Entries from a dataset:
____________

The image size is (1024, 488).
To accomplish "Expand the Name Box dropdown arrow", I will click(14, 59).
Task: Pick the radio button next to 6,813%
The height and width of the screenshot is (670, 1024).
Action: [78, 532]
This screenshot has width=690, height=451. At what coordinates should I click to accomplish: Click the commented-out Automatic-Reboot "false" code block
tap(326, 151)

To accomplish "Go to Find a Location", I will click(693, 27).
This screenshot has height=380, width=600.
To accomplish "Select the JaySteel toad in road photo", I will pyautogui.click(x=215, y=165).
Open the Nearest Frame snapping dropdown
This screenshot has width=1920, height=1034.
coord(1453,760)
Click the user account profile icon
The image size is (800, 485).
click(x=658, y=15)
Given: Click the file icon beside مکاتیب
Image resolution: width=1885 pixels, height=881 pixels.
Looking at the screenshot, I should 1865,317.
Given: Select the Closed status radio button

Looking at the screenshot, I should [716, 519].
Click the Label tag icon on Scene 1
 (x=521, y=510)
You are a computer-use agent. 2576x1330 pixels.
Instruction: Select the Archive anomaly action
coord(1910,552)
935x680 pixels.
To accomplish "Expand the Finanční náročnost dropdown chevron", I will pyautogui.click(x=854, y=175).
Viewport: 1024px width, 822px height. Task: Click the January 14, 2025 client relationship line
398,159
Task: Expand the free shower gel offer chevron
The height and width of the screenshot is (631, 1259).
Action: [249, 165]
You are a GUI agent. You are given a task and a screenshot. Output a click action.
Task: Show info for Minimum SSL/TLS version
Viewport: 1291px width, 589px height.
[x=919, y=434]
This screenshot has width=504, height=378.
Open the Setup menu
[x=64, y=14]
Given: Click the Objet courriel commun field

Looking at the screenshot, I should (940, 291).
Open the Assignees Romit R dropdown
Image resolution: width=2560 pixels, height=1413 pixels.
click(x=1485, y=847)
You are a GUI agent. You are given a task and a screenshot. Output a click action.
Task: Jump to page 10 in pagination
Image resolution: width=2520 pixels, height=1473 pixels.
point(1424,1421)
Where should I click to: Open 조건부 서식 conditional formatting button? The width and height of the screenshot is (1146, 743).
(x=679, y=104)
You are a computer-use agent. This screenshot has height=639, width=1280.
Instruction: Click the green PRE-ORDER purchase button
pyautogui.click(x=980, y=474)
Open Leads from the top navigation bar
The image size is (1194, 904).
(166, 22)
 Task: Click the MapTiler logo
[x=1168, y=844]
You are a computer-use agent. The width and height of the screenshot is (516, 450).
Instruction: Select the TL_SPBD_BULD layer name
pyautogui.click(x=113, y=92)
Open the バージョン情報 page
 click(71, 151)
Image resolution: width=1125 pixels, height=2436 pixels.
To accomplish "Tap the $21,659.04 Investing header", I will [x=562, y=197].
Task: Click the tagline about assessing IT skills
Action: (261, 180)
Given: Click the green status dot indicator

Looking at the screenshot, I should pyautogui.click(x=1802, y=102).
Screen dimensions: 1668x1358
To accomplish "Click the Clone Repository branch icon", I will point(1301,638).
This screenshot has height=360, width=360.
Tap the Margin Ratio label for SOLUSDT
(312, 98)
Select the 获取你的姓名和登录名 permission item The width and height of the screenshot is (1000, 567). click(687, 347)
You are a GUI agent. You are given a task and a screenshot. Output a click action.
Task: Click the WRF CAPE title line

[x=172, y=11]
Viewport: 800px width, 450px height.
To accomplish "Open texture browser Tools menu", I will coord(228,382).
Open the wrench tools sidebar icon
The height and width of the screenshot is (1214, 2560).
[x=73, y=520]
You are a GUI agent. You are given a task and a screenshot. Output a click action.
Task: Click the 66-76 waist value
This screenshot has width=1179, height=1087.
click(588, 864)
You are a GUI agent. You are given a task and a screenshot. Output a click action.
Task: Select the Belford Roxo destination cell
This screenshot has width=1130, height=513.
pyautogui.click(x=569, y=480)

____________

AIM – Transcribe every one of the entries above, reproducing each line precisely as it appears.

SOLUTION TO THE EXERCISE –
The image size is (1024, 488).
To accomplish "Expand the Name Box dropdown arrow", I will click(14, 59).
Task: Pick the radio button next to 6,813%
The height and width of the screenshot is (670, 1024).
Action: [78, 532]
This screenshot has width=690, height=451. At what coordinates should I click to accomplish: Click the commented-out Automatic-Reboot "false" code block
tap(326, 151)

To accomplish "Go to Find a Location", I will click(693, 27).
This screenshot has height=380, width=600.
To accomplish "Select the JaySteel toad in road photo", I will pyautogui.click(x=215, y=165).
Open the Nearest Frame snapping dropdown
This screenshot has width=1920, height=1034.
coord(1453,760)
Click the user account profile icon
The image size is (800, 485).
click(x=658, y=15)
Given: Click the file icon beside مکاتیب
Image resolution: width=1885 pixels, height=881 pixels.
Looking at the screenshot, I should 1865,317.
Given: Select the Closed status radio button

Looking at the screenshot, I should [716, 519].
Click the Label tag icon on Scene 1
 (x=521, y=510)
You are a computer-use agent. 2576x1330 pixels.
Instruction: Select the Archive anomaly action
coord(1910,552)
935x680 pixels.
To accomplish "Expand the Finanční náročnost dropdown chevron", I will pyautogui.click(x=854, y=175).
Viewport: 1024px width, 822px height. Task: Click the January 14, 2025 client relationship line
398,159
Task: Expand the free shower gel offer chevron
The height and width of the screenshot is (631, 1259).
Action: [249, 165]
You are a GUI agent. You are given a task and a screenshot. Output a click action.
Task: Show info for Minimum SSL/TLS version
Viewport: 1291px width, 589px height.
[x=919, y=434]
This screenshot has width=504, height=378.
Open the Setup menu
[x=64, y=14]
Given: Click the Objet courriel commun field

Looking at the screenshot, I should (940, 291).
Open the Assignees Romit R dropdown
Image resolution: width=2560 pixels, height=1413 pixels.
click(x=1485, y=847)
You are a GUI agent. You are given a task and a screenshot. Output a click action.
Task: Jump to page 10 in pagination
Image resolution: width=2520 pixels, height=1473 pixels.
point(1424,1421)
Where should I click to: Open 조건부 서식 conditional formatting button? The width and height of the screenshot is (1146, 743).
(x=679, y=104)
You are a computer-use agent. This screenshot has height=639, width=1280.
Instruction: Click the green PRE-ORDER purchase button
pyautogui.click(x=980, y=474)
Open Leads from the top navigation bar
The image size is (1194, 904).
(166, 22)
 Task: Click the MapTiler logo
[x=1168, y=844]
You are a computer-use agent. The width and height of the screenshot is (516, 450).
Instruction: Select the TL_SPBD_BULD layer name
pyautogui.click(x=113, y=92)
Open the バージョン情報 page
 click(71, 151)
Image resolution: width=1125 pixels, height=2436 pixels.
To accomplish "Tap the $21,659.04 Investing header", I will [x=562, y=197].
Task: Click the tagline about assessing IT skills
Action: (261, 180)
Given: Click the green status dot indicator

Looking at the screenshot, I should pyautogui.click(x=1802, y=102).
Screen dimensions: 1668x1358
To accomplish "Click the Clone Repository branch icon", I will point(1301,638).
This screenshot has height=360, width=360.
Tap the Margin Ratio label for SOLUSDT
(312, 98)
Select the 获取你的姓名和登录名 permission item The width and height of the screenshot is (1000, 567). click(687, 347)
You are a GUI agent. You are given a task and a screenshot. Output a click action.
Task: Click the WRF CAPE title line

[x=172, y=11]
Viewport: 800px width, 450px height.
To accomplish "Open texture browser Tools menu", I will coord(228,382).
Open the wrench tools sidebar icon
The height and width of the screenshot is (1214, 2560).
[x=73, y=520]
You are a GUI agent. You are given a task and a screenshot. Output a click action.
Task: Click the 66-76 waist value
This screenshot has width=1179, height=1087.
click(588, 864)
You are a GUI agent. You are given a task and a screenshot. Output a click action.
Task: Select the Belford Roxo destination cell
This screenshot has width=1130, height=513.
pyautogui.click(x=569, y=480)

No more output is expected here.